A simple AI search KPI scorecard
Here is how the four metrics fit together into a scorecard you can keep in one tab. The targets are starting points, not promises; what counts is the direction over time.
| KPI | What it answers | How to measure | Healthy direction |
|---|---|---|---|
| Presence rate | Does AI name me? | % of prompt set where you appear | Climbing toward 50%+ |
| Citation share | Does AI link to me? | % of answers citing your domain | Rising vs. competitors |
| Answer sentiment | What does AI say? | Positive / neutral / negative tally | More positive, fewer caveats |
| AI referral leads | Does it make money? | Intake field + GA4 referral segment | Growing, attributable |
The vanity metrics to ignore
Plenty of numbers look like AI KPIs and tell you nothing. We steer clients away from these:
- Raw mention counts with no denominator. “AI mentioned us 14 times” is meaningless without knowing how many prompts you tested. Always report presence as a rate.
- A single screenshot. One favorable answer proves the model can say nice things once, not that it does so reliably. Trends beat snapshots.

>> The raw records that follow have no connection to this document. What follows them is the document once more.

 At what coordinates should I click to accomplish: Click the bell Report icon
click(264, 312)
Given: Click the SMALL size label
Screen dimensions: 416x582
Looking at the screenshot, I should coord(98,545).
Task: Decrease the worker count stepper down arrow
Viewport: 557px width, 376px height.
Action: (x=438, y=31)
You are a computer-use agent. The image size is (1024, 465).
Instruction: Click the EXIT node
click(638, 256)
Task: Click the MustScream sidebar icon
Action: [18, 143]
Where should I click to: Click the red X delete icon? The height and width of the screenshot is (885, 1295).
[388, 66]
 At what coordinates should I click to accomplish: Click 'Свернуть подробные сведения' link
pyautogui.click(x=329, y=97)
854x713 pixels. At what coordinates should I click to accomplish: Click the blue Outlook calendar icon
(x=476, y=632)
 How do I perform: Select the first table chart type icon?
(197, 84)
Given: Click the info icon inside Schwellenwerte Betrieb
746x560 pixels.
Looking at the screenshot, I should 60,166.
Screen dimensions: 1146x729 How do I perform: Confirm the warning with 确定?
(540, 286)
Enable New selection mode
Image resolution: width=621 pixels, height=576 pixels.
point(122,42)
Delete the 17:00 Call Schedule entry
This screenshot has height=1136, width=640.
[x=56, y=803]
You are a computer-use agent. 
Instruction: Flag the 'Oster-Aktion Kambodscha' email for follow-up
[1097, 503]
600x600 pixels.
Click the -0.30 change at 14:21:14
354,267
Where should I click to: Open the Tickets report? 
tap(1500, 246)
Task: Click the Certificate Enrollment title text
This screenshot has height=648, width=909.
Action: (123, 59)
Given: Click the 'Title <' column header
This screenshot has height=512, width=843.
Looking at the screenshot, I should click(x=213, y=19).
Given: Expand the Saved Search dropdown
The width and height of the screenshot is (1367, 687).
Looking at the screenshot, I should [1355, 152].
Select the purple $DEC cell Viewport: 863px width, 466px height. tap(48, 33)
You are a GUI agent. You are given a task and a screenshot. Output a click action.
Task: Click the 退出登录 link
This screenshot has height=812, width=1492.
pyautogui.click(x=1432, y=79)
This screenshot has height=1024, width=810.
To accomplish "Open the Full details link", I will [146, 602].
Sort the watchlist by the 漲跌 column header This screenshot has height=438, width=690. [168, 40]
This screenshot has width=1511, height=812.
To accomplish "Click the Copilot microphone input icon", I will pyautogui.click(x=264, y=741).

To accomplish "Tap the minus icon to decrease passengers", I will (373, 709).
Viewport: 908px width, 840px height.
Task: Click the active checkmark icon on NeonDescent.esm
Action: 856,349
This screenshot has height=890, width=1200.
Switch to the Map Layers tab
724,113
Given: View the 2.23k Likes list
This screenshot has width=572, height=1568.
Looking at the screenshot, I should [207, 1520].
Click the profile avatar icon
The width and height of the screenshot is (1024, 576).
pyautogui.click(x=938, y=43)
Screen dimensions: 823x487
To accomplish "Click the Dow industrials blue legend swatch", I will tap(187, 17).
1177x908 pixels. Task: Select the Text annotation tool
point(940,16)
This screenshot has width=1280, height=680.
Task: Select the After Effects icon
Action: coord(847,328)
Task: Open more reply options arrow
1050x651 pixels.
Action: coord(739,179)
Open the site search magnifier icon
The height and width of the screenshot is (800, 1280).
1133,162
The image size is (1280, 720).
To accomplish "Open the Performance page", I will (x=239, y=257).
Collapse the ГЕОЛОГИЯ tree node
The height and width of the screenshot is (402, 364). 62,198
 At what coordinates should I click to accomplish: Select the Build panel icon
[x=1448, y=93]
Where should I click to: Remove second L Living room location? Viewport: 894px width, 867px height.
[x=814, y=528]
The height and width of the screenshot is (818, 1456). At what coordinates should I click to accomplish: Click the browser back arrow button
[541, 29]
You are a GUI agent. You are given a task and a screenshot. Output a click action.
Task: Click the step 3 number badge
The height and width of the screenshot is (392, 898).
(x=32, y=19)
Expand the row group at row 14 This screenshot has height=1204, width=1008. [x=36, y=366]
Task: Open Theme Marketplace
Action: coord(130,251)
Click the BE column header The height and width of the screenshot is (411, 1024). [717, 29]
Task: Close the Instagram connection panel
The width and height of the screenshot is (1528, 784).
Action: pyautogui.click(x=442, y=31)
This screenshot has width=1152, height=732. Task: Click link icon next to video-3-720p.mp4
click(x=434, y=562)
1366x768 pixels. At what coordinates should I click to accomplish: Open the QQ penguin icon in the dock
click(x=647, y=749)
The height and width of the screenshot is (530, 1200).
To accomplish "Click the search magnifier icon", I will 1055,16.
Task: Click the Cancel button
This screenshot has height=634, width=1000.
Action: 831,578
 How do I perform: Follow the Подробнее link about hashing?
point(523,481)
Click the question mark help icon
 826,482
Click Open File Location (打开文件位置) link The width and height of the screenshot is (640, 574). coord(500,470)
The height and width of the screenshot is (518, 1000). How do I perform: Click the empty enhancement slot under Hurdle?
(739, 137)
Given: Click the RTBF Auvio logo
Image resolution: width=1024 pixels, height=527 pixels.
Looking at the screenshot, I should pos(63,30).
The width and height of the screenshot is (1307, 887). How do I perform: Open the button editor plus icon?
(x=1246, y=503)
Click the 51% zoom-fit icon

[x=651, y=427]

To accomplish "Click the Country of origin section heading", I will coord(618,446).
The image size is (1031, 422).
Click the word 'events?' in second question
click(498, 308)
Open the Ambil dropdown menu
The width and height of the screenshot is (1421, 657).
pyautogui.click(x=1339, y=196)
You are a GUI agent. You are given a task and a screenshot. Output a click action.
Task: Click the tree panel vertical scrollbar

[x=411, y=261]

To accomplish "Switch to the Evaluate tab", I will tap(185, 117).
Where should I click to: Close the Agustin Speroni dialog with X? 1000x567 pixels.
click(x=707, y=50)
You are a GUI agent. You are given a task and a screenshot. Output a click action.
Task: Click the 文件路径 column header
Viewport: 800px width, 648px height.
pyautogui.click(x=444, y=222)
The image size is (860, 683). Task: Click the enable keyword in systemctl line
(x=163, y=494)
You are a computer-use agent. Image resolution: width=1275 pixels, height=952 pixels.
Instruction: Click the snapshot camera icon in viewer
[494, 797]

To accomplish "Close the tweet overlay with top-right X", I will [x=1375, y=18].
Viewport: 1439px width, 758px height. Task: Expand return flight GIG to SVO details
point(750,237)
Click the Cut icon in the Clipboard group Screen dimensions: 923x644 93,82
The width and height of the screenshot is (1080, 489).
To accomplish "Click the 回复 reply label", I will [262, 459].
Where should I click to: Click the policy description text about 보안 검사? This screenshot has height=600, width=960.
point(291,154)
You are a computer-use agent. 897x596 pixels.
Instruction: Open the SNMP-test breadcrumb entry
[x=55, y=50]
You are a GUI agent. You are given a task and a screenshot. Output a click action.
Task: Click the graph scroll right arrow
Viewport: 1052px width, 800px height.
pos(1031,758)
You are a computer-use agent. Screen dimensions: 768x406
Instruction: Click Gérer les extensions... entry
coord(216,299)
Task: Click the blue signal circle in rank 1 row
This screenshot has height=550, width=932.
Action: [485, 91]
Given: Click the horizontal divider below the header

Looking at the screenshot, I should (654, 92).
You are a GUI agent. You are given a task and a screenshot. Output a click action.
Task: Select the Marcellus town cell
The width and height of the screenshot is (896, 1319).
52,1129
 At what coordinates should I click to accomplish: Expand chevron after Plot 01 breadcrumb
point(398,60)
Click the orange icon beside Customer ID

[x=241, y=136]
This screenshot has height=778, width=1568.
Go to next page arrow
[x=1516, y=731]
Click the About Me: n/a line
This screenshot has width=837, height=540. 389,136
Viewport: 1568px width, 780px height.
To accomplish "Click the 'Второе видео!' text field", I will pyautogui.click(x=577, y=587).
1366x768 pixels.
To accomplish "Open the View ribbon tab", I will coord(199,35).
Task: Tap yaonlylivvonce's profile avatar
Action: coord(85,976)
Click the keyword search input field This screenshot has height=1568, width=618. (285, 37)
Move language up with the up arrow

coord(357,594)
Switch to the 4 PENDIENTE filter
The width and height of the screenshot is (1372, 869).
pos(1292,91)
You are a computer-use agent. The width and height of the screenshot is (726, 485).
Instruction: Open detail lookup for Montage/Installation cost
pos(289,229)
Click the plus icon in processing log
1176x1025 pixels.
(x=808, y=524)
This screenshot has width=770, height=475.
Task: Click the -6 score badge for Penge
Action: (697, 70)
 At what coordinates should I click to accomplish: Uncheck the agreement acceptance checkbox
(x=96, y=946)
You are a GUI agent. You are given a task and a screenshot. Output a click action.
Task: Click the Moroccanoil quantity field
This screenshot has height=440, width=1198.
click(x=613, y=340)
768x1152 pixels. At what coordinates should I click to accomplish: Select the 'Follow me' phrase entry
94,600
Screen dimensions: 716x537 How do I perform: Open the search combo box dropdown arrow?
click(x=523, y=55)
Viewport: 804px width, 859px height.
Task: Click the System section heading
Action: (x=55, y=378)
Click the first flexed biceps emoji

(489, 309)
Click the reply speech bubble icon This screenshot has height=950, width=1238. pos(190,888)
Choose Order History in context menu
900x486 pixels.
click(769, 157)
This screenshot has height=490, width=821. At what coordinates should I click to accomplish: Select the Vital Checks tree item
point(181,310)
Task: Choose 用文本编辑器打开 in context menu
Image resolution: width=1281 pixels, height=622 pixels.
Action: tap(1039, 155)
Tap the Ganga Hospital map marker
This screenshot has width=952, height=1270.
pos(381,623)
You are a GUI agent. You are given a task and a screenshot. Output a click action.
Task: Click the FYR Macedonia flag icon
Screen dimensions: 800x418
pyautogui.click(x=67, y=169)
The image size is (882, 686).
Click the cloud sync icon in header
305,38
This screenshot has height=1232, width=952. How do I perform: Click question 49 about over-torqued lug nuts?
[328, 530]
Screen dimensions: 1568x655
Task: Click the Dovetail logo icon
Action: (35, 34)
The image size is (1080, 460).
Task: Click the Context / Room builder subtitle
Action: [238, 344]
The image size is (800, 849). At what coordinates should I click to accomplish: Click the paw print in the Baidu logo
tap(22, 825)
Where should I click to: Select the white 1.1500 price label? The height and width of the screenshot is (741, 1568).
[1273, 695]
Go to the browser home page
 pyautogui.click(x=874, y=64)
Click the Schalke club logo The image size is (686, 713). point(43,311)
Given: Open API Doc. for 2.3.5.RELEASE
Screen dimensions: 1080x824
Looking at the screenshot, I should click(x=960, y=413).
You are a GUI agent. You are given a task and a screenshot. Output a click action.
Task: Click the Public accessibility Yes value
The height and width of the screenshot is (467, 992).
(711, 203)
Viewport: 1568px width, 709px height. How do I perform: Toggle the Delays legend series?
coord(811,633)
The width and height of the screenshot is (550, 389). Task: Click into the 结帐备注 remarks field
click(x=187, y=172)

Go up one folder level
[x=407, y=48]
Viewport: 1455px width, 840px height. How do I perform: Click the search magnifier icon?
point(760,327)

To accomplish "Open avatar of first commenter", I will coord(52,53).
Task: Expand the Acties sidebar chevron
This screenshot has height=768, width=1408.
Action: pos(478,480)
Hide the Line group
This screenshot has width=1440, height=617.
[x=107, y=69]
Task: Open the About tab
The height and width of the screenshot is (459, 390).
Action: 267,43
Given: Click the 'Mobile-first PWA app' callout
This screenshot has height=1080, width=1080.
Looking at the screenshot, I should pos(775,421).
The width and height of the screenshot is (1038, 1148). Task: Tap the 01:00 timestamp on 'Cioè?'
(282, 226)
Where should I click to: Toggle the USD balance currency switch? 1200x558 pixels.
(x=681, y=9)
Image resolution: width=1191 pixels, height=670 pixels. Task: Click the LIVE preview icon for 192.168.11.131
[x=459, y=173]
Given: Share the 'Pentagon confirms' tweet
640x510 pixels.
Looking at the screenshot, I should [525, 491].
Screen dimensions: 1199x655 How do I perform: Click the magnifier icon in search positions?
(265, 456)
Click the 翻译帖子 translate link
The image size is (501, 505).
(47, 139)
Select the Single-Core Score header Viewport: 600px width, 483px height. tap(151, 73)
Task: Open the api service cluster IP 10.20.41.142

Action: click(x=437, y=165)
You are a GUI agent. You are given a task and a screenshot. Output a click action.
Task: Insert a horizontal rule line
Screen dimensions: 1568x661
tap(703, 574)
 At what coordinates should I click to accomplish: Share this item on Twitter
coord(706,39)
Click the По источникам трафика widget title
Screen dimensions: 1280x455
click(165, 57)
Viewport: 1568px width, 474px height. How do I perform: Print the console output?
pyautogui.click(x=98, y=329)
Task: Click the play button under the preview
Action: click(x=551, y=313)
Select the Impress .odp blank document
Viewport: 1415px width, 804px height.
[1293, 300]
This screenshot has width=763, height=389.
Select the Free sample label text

- Total AI referral traffic in isolation. Clicks are a fraction of AI’s influence because so much is zero-click. Pair traffic with prompt testing or you will dramatically undercount the channel.
- Keyword rankings restated as AI metrics. Your Google position does not predict whether you are the recommended answer. They are related but not the same, and treating them as interchangeable hides the gap.
What good progress looks like
The reason to track these KPIs is that they move when you do the work, and the movement is legible. The clearest public example is Keith Akada, a Seattle mortgage broker who went from invisible in AI answers to the most-recommended broker in his market, generating roughly 30 leads and four closed deals in about six weeks. On a scorecard, that story reads as presence rate climbing from near zero, citation share appearing where there was none, sentiment turning consistently positive, and referral leads landing in the intake form. The KPIs did not cause the result, but they made it visible and repeatable, which is the entire point of measuring.
If you want to see how this connects to the specific engine buyers use most, our walkthrough on showing up in ChatGPT pairs naturally with the presence-rate work above.
Where to start
You do not have to instrument everything at once. Pick the 20 prompts your best customers would actually ask, run them across the major engines this week, and write down whether you appear. That single baseline will tell you more about your real position in AI search than any keyword report you have ever pulled. From there, the four KPIs give you a steady way to watch the line move in the right direction, and a clear story to tell when it does.